Скоро Фарбер нашел себе в волонтеры и еще одну знаменитость, Теда Уильямса — популярного бейсболиста, только что вернувшегося с корейской войны. В августе 1953 года Фонд Джимми устроил для Уильямса прием под девизом «С возвращением, Тед!» — крупное благотворительное мероприятие со званым ужином, пригласительный билет на который стоил сто долларов. Вечеринка принесла фонду сто пятьдесят тысяч долларов. К концу года Уильямс сделался завсегдатаем клиники Фарбера — и зачастую по пятам за ним следовала толпа фотографов, не устающих снимать знаменитого игрока в обществе детей, больных раком.

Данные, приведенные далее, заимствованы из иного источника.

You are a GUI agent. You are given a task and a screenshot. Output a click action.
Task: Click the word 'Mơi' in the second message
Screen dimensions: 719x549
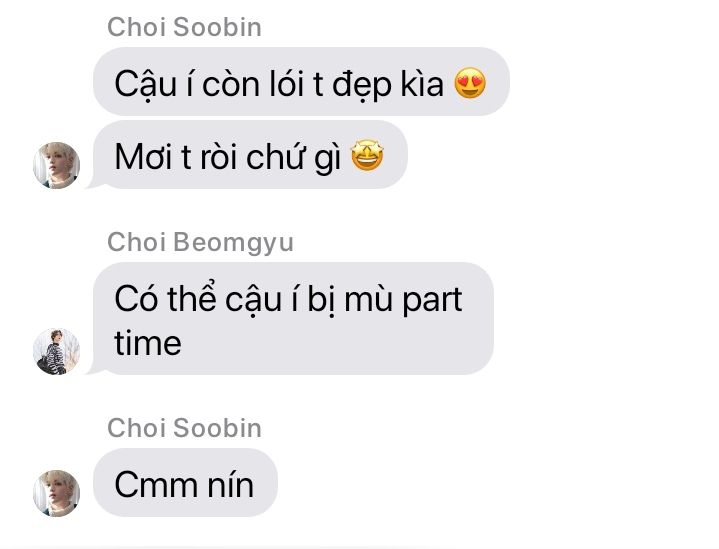pyautogui.click(x=144, y=156)
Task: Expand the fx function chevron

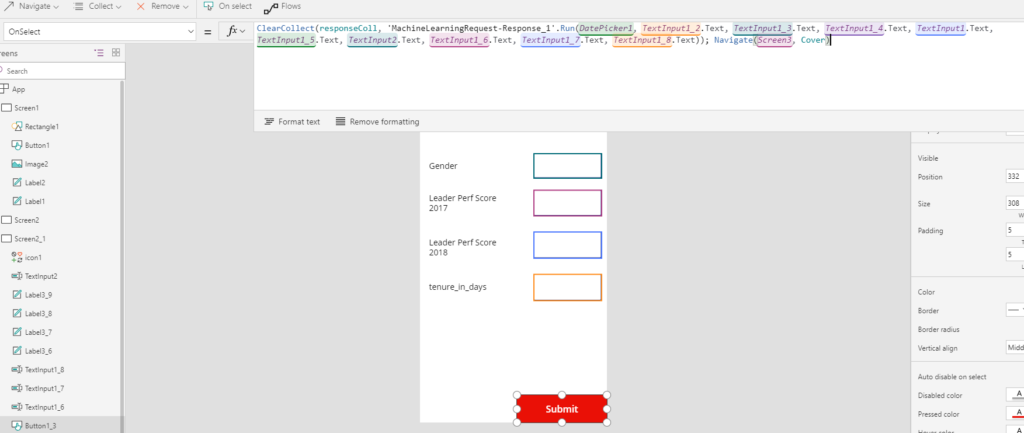Action: tap(243, 32)
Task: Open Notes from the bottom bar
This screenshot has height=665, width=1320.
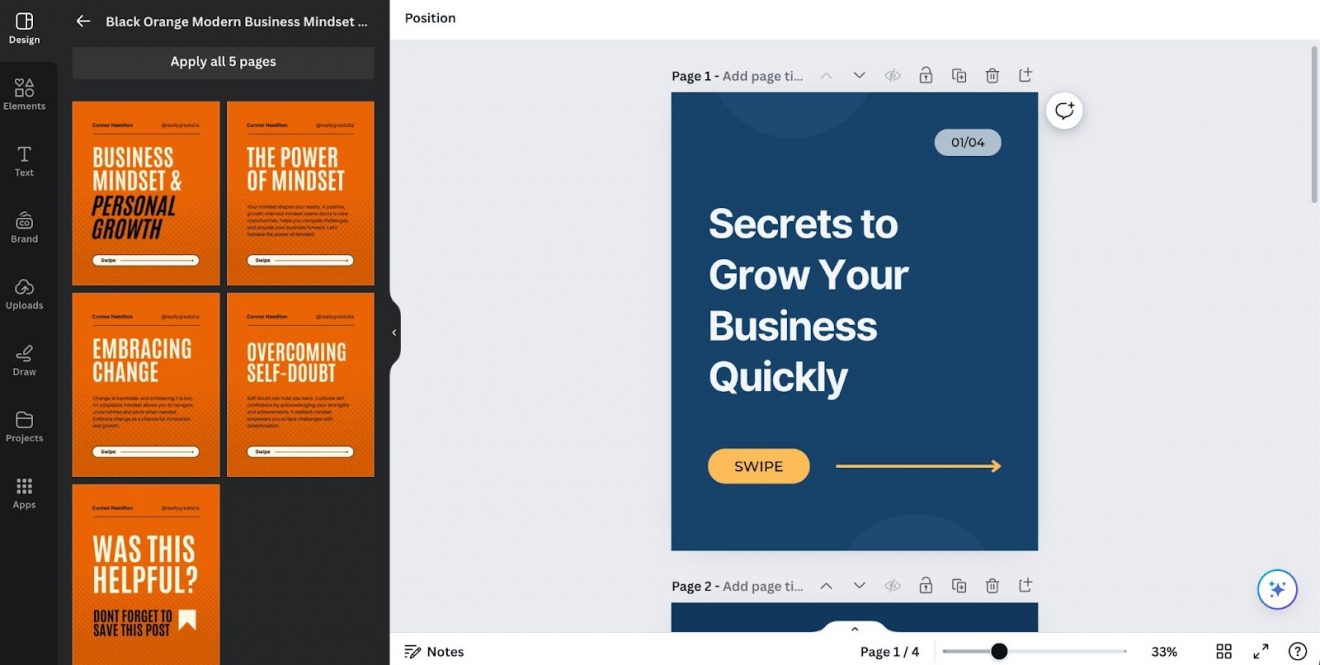Action: (434, 651)
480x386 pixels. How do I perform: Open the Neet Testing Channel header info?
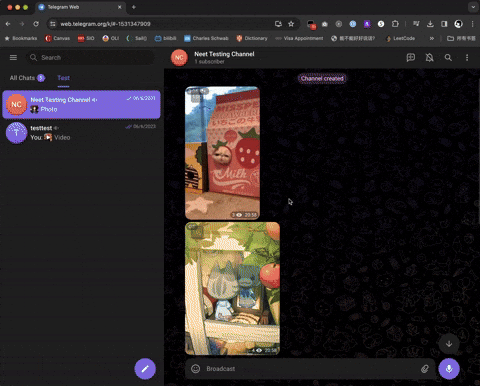click(x=224, y=57)
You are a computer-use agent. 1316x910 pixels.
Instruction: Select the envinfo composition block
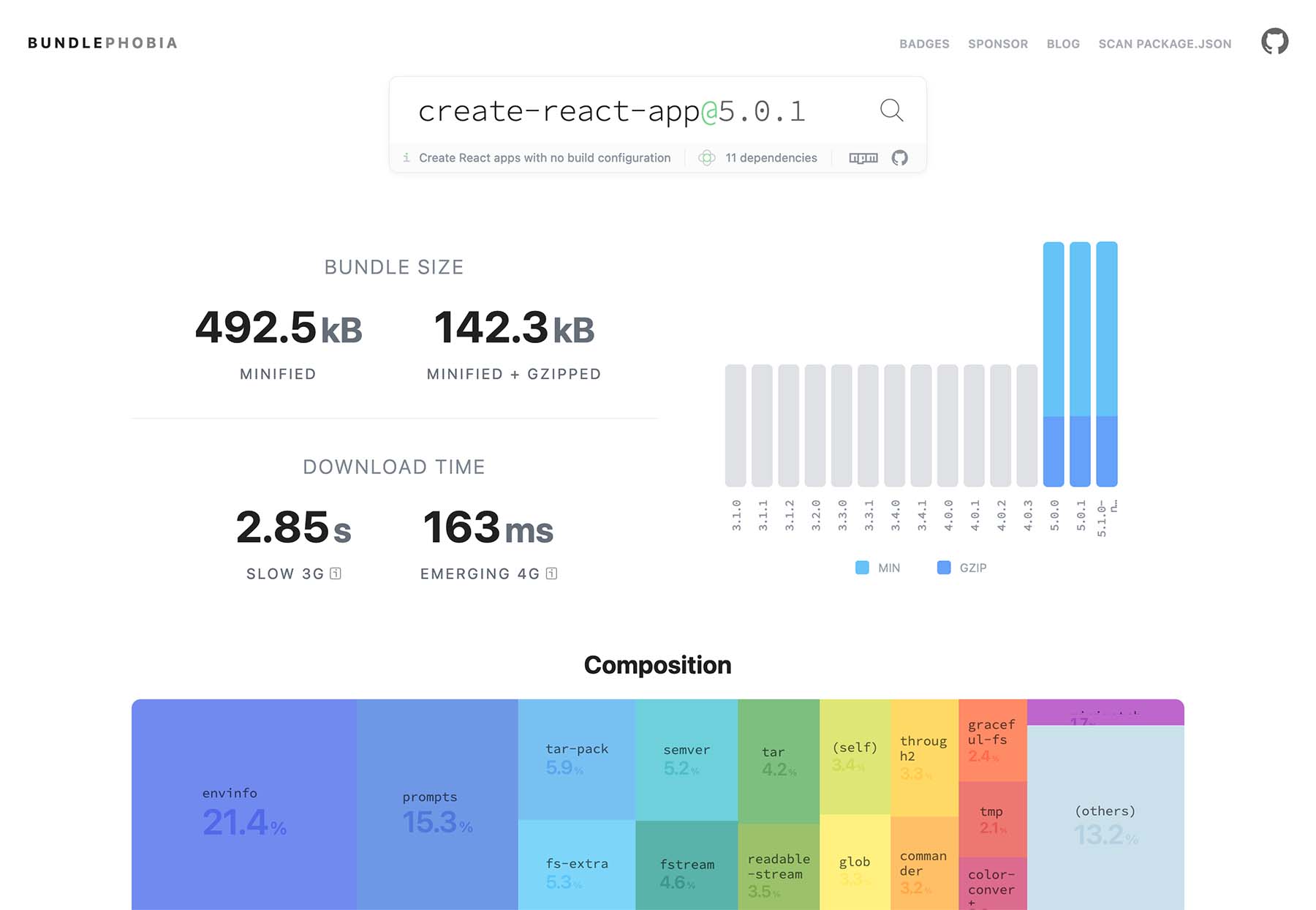click(x=244, y=805)
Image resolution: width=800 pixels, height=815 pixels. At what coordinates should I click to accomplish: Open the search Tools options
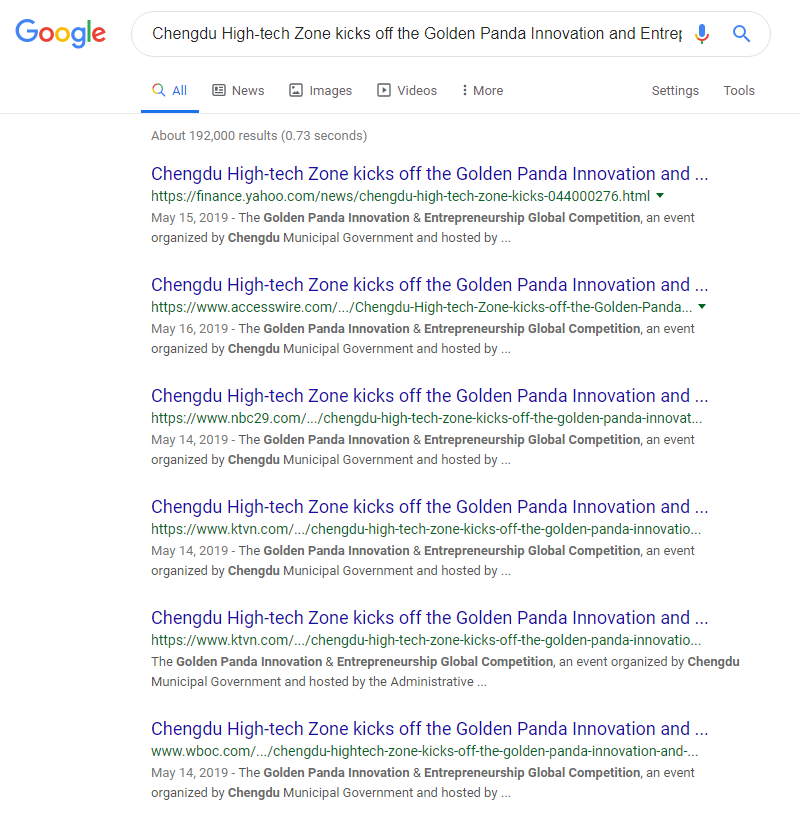click(739, 90)
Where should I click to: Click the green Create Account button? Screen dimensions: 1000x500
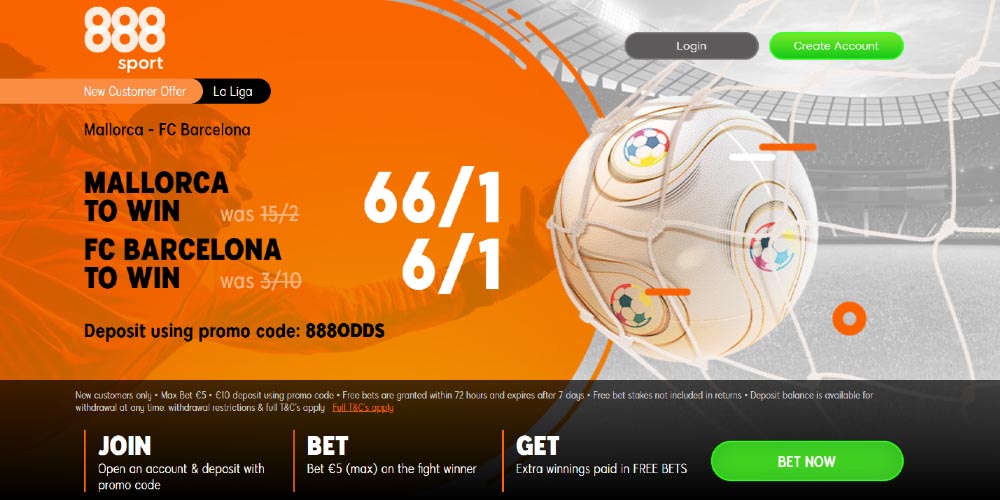click(x=836, y=46)
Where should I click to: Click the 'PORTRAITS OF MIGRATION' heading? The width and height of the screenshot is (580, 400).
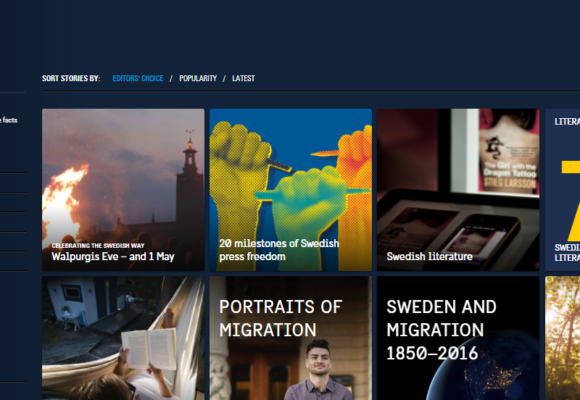click(x=280, y=318)

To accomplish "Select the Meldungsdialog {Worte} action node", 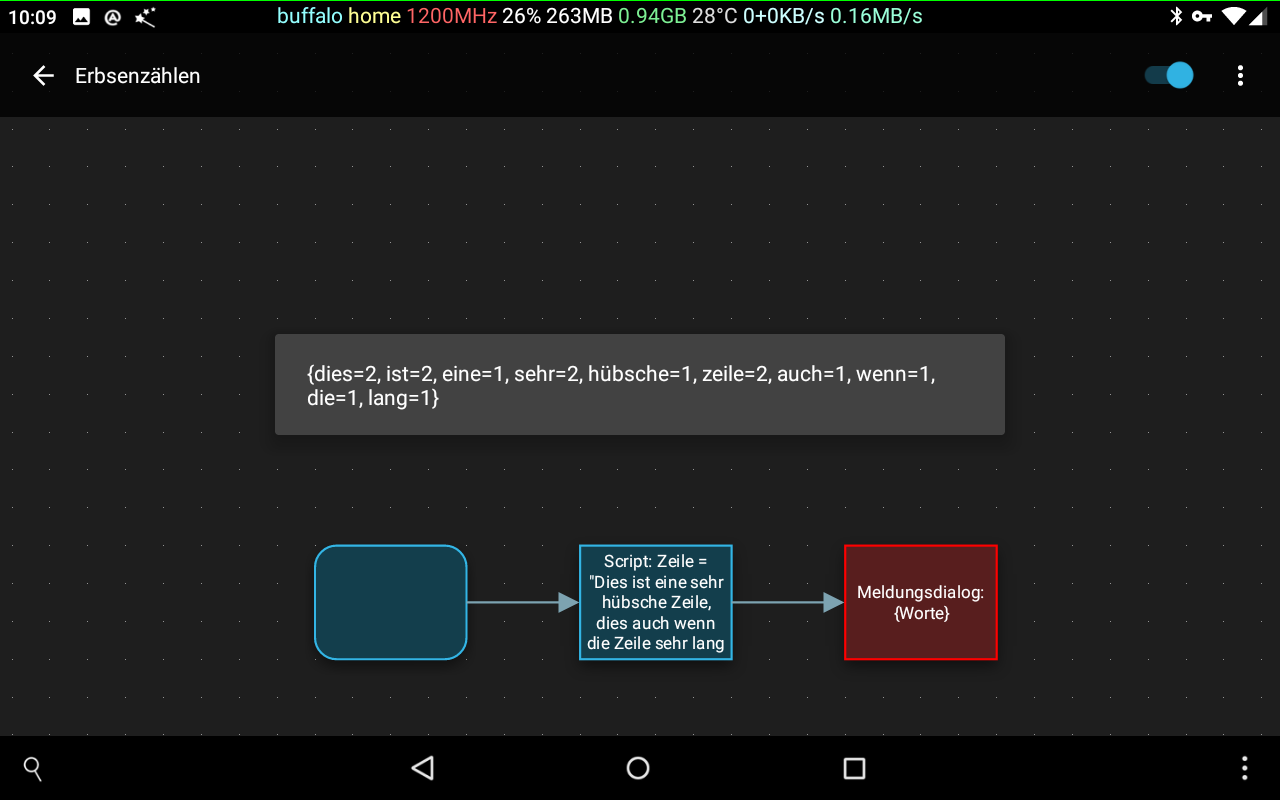I will coord(920,602).
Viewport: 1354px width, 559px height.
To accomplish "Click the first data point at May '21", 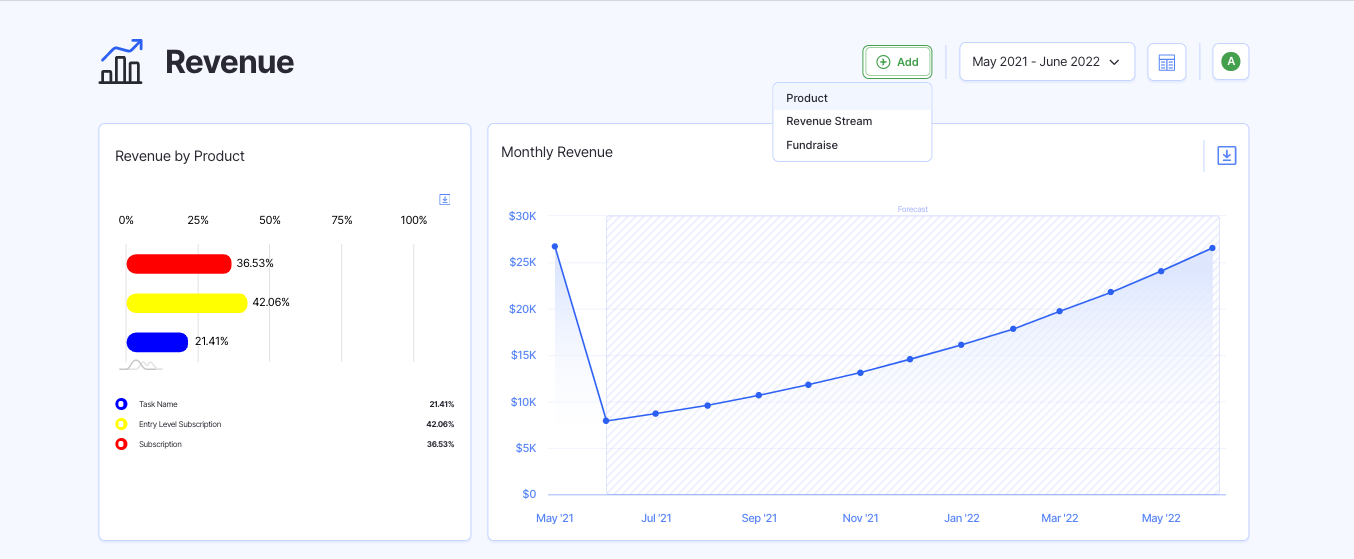I will click(555, 246).
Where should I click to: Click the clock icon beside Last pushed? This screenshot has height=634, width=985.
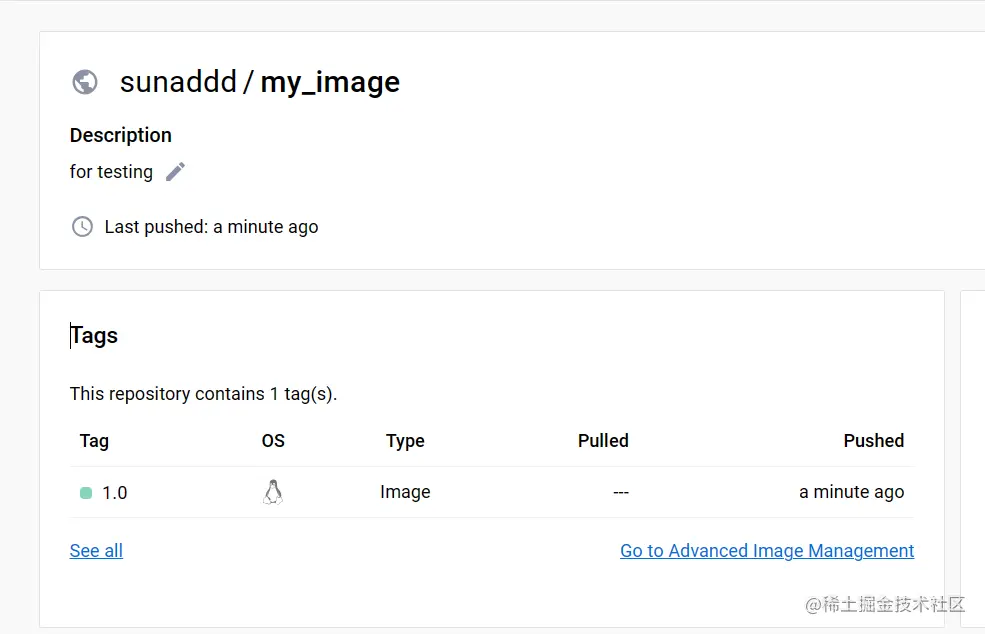point(82,227)
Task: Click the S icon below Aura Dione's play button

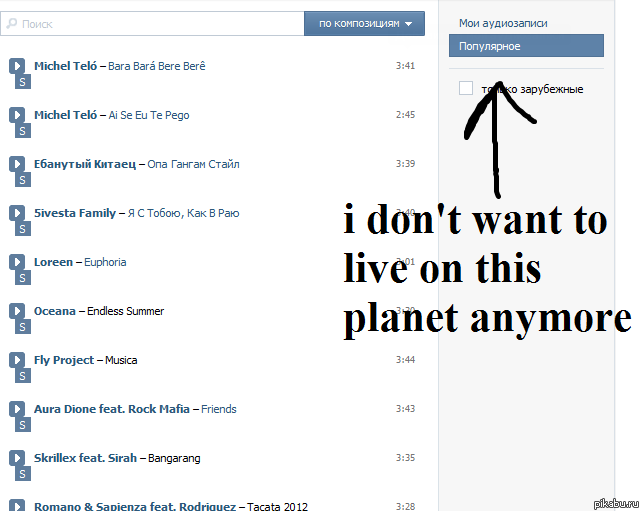Action: (22, 425)
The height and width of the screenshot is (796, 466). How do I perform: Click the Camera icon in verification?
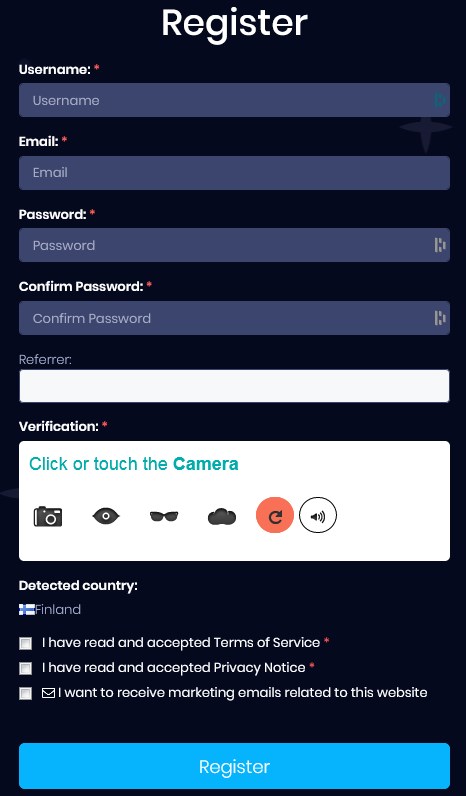click(x=48, y=516)
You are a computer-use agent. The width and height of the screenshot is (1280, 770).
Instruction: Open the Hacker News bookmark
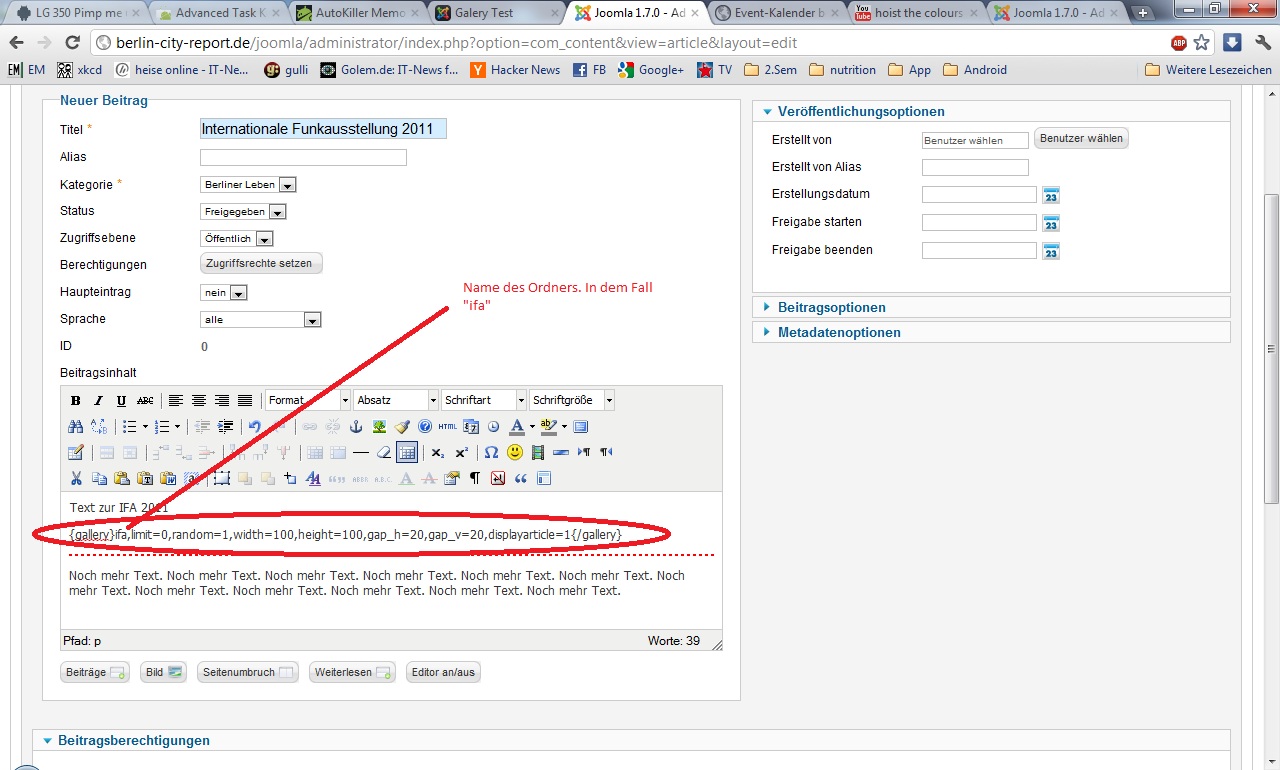click(514, 70)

Фонд Джимми прочно вошел в повседневную жизнь бостонцев. Перед отелем «Статлер» была установлена огромная копилка в форме бейсбольного мяча. На рекламных щитах по всему городу пестрели объявления о Фонде исследований раковых заболеваний. Рядом с кинотеатрами появилось бесчисленное количество красно-белых контейнеров для сбора мелочи — их так и назвали «жестянки Джимми». Средства стекались из любых источников, больших и малых: сто тысяч долларов от Национального онкологического института, пять тысяч — с благотворительного ужина в Бостоне, сто одиннадцать долларов от лимонадного ларька, несколько долларов от детского цирка в Нью-Хэмпшире.